While I was pregnant with the Menininho, my husband took a job across the country when I was 10 weeks along. My mother and sister moved several states away at 14 weeks. I alternated between my brother living with me, a best friend living with me, and living alone. I also accelerated my Masters degree so that I could graduate at 34 weeks pregnant, and then moved 3 weeks postpartum so our new family could all live together. You could say that I was a little stressed. Some of those stresses could be forseen before we decided to have a baby, others not.

But if the Menininho’s doctor could look me in the eye at his next appointment and say “Maya, we know for a surety that your stress during pregnancy caused your son’s autism,” what good would that do me? I can’t change anything. It wouldn’t have even helped with Baby J’s pregnancy because how do you easily quantify stress? The only thing it might do is add to the stress I’m already under trying to address M’s diagnosis.
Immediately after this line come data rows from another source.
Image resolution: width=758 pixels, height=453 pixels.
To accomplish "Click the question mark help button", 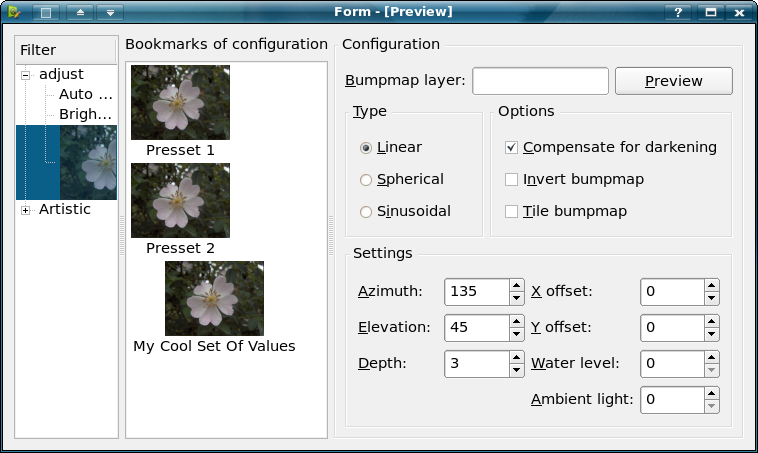I will click(679, 12).

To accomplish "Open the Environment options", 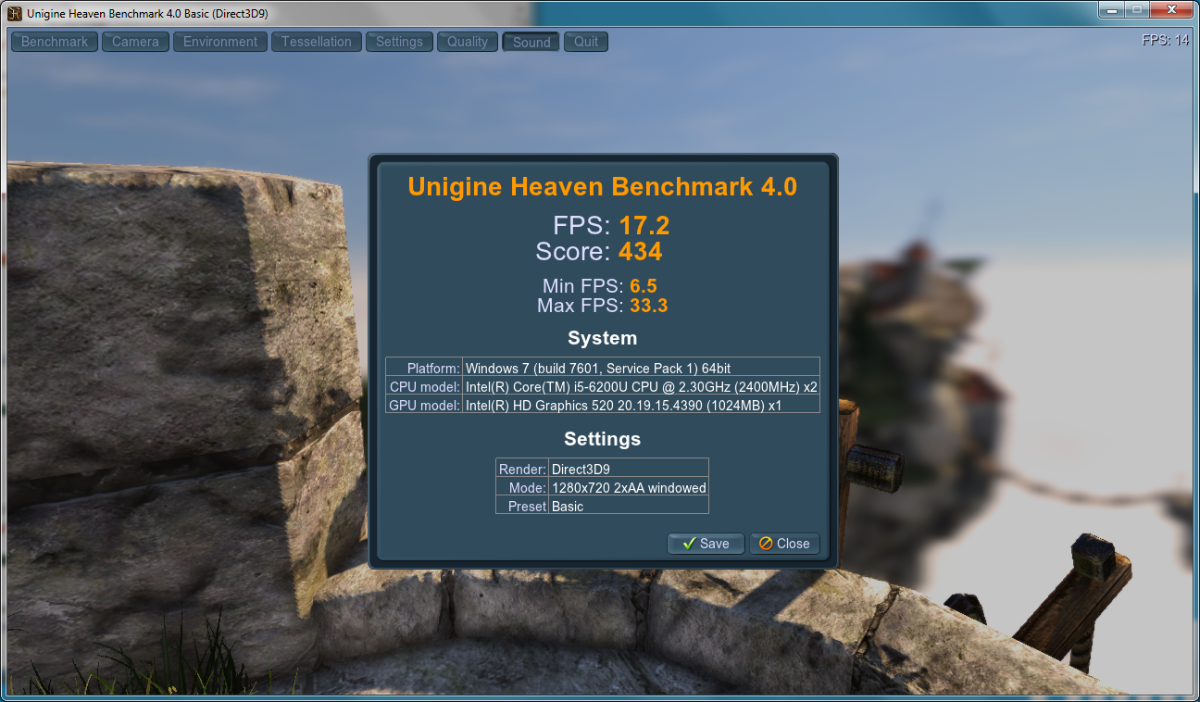I will point(220,42).
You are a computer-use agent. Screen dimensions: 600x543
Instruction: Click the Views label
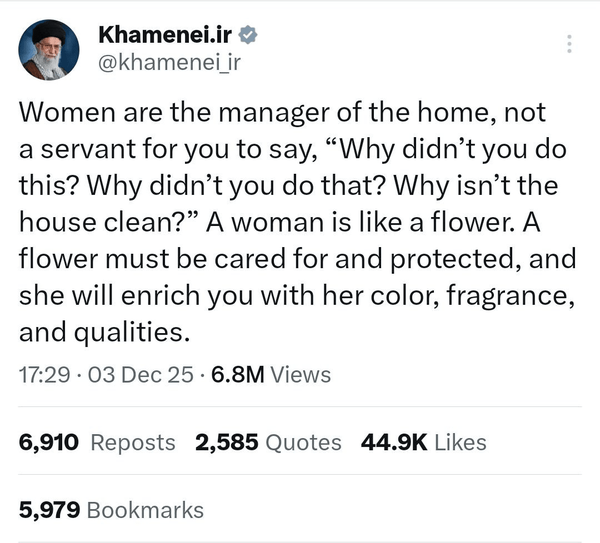[301, 375]
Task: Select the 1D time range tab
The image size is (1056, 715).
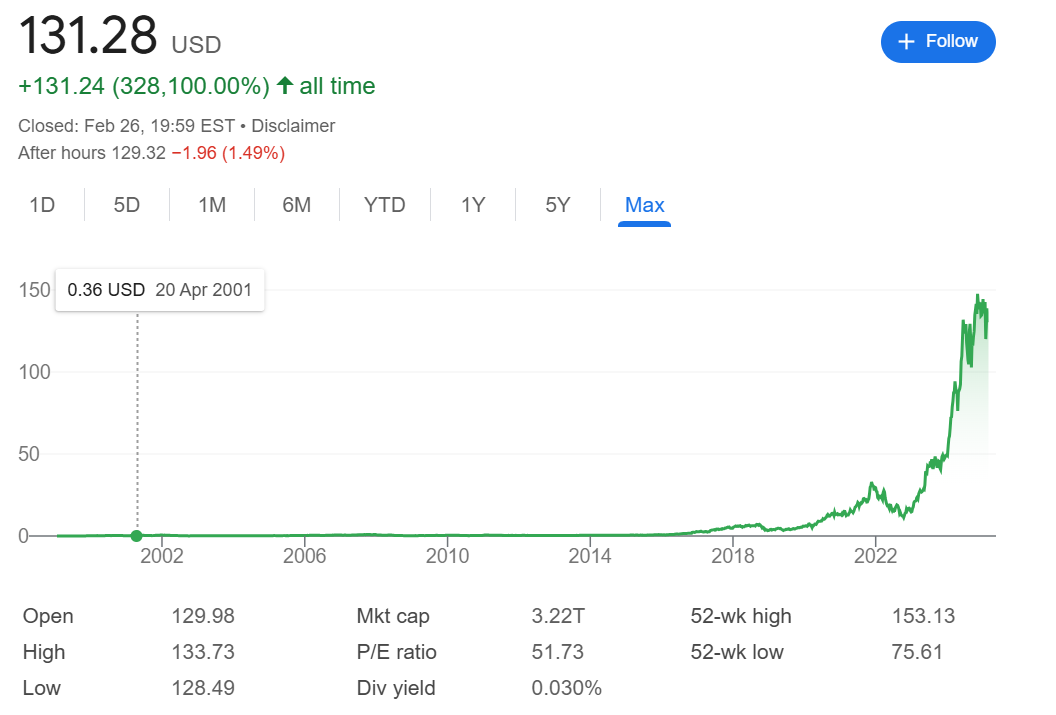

I battle guilt being a mother on a daily basis, “typical” mom guilt: are my kids eating a balanced diet? Is it a problem that M asks for Sid the Science Kid and Ellen DeGeneres by name? Then I add on the “autism mom” guilt: are our behavior tactics the right ones? Should I have said yes to that second session of speech therapy a week? I don’t need to add the guilt of the idea that I could have somehow prevented the Menininho’s autism on top of that.

No. Instead I’ll focus my energies on finding the right treatments for M. What’s done is done, and dwelling on whether I could have done something differently only takes valuable energy away from taking care of my family. Call me when scientists find a cause we can prevent but until then, you can find me enjoying my boys and trying to beat autism.